Job Description
Are you ready to shape the future of data-driven decision making?
Nexus Analytics is on the lookout for a visionary Senior Data Scientist to join our elite team in the heart of San Francisco. We are a fast-paced, innovative company that leverages cutting-edge AI and machine learning to solve complex business problems. As a Senior Data Scientist, you won't just be crunching numbers; you will be building the models that power our core product suite and drive tangible ROI for our clients.
Why Join Us?
At Nexus, we value curiosity and impact. You will work in a collaborative environment with cross-functional teams of engineers, product managers, and business strategists. You will have the autonomy to experiment with the latest technologies, from deep learning to predictive analytics, while mentoring junior talent and setting technical standards.
Responsibilities
- Develop, train, and deploy advanced machine learning models and statistical algorithms to solve real-world business challenges.
- Perform exploratory data analysis (EDA) to uncover hidden patterns, trends, and correlations within large, complex datasets.
- Collaborate with product and engineering teams to integrate data models into production environments, ensuring scalability and performance.
- Design and implement A/B testing frameworks to validate hypotheses and measure the impact of data-driven initiatives.
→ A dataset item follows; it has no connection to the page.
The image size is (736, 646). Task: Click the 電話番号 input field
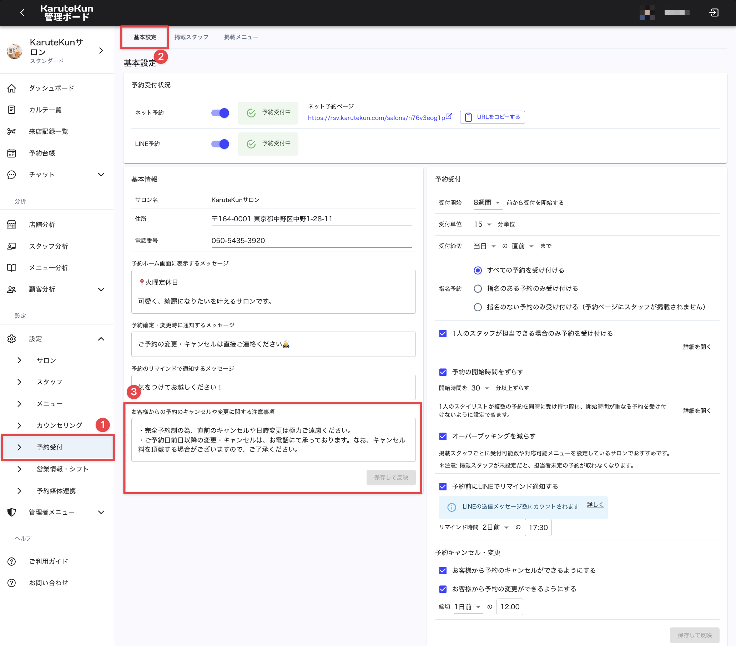311,241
- Communicate complex data insights and model results to non-technical stakeholders through clear visualizations and executive summaries.
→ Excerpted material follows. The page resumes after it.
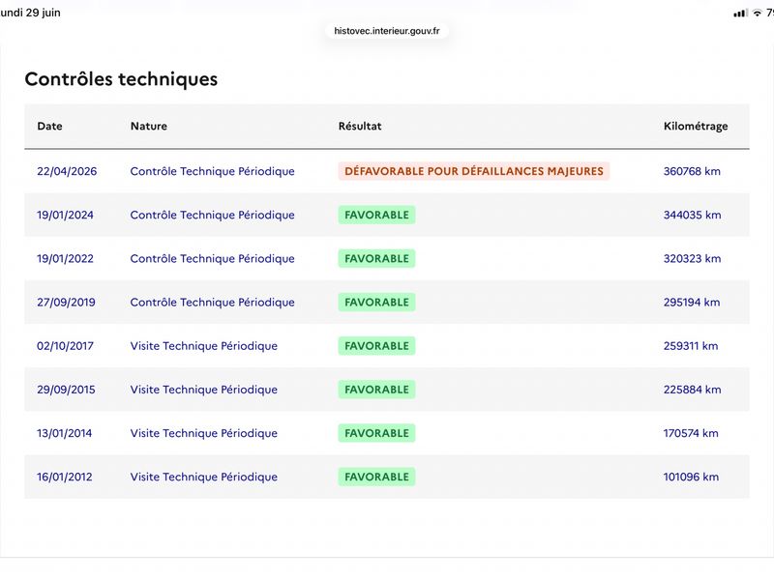Select the 27/09/2019 date entry
The image size is (774, 580).
point(66,303)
- Stay abreast of the latest industry trends, research papers, and tools in AI and data science to continuously improve our technical stack.
Qualifications
- Bachelor’s degree in Computer Science, Mathematics, Statistics, Physics, or a related field; Master’s or PhD is strongly preferred.
- Minimum of 5 years of professional experience in data science, machine learning, or analytics roles.
- Proficiency in programming languages such as Python (Pandas, NumPy, Scikit-learn) or R.
- Strong expertise in SQL and experience working with large-scale data warehouses (e.g., Snowflake, BigQuery, Redshift).
- Hands-on experience with deep learning frameworks (TensorFlow, PyTorch) or NLP libraries (spaCy, NLTK).
- Demonstrated ability to translate business requirements into technical solutions and data pipelines.
- Excellent problem-solving skills and the ability to work in a fast-paced, agile environment.